Ele explica que o sistema é considerado modelo no país. “Caldas Novas é um exemplo para o Brasil inteiro. O controle é rigoroso e tecnicamente fundamentado. Nenhum poço pode bombear além do limite autorizado”, afirmou.
Durante a pandemia de Covid-19, o monitoramento mostrou um fenômeno curioso: a recuperação natural dos níveis de água. “Com a cidade parada, os poços reduziram o bombeamento e o lençol freático subiu. O sistema de telemetria registrou isso claramente. As antigas nascentes voltaram a jorrar no Ribeirão de Caldas. Foi uma comprovação científica de que o aquífero está vivo e se recupera quando o uso diminui.”
Uso turístico
Questionado sobre o impacto do uso turístico intenso, com centenas de hotéis, pousadas e parques aquáticos, Haesbaert afirmou que o sistema é sustentável. “O turismo não ameaça o aquífero, porque o uso é ordenado. Cada empreendimento tem autorização específica e segue regras de exploração. O que existia antes, nas décadas de 1960 e 1970, era um cenário sem controle, quando a perfuração de poços cresceu de forma desordenada. Hoje é completamente diferente”, explicou.
Ele recorda que a perfuração do primeiro poço, na década de 1960, marcou o início da expansão da cidade. “A partir do primeiro poço, houve uma corrida por novas captações. Depois, o antigo Departamento Nacional da Produção Mineral (DNPM), hoje ANM, organizou o processo, dividindo as áreas e regulando o uso. Foi isso que permitiu o crescimento equilibrado de Caldas Novas e Rio Quente.”
“A água é limpa e pura”
Haesbaert também comentou críticas de que a água termal seria desperdiçada.

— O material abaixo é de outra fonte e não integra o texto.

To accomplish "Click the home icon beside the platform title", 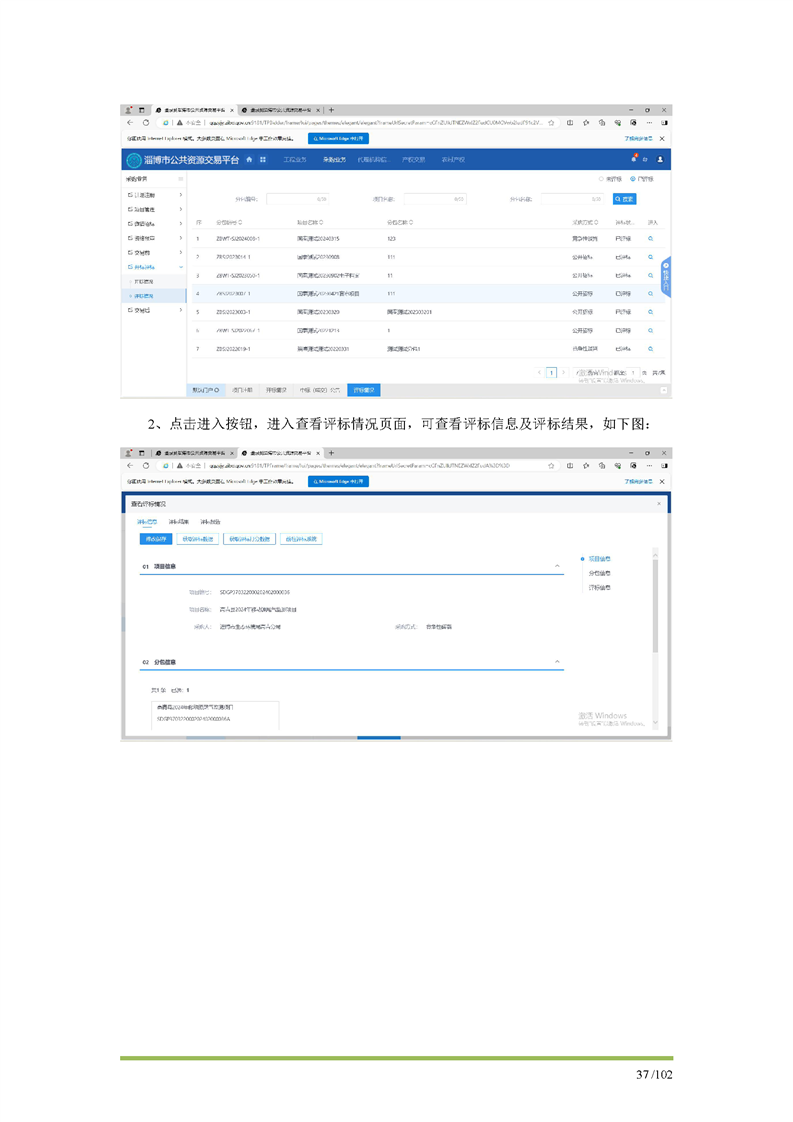I will (249, 159).
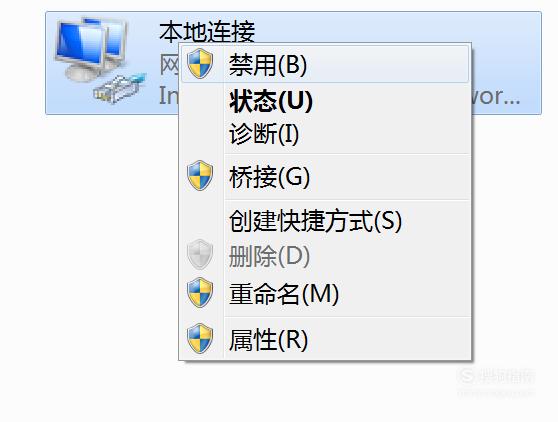
Task: Click the shield icon next to 属性(R)
Action: pos(200,338)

Ele explicou que, após uso, a água é tratada e pode ser reutilizada. “As águas são puras, limpas e de altíssima qualidade. Elas passam por tratamento antes de serem devolvidas à natureza. Há um Termo de Ajustamento de Conduta com o Ministério Público que permite o reuso para fins diversos, inclusive lavagem e irrigação”, disse.
Segundo o geólogo, o mito de que as águas estariam poluindo o Ribeirão de Caldas foi resultado de desinformação. “O que poluía o ribeirão era o esgoto da cidade, não as águas termais. As águas quentes, pelo contrário, ajudavam a diluir e limpar o curso d’água.”
Fábio coordena, desde 2005, o projeto Preserva das Serras, em parceria com universidades brasileiras e estrangeiras. O programa monitora a dinâmica dos aquíferos e propõe medidas de conservação. “Trabalhamos com pesquisadores da Universidade de São Paulo (USP) e da Universidade Técnica de Berlim. O modelo é matemático, contínuo e serve de base para toda a gestão de recursos hídricos da região”, explicou.
Para ele, a combinação de pesquisa científica e gestão técnica garante a segurança do sistema. “O estudo é permanente. Não existe risco de resfriamento, não existe risco de esgotamento. As águas de Caldas são um patrimônio natural e estão sendo geridas com responsabilidade e ciência”, completou.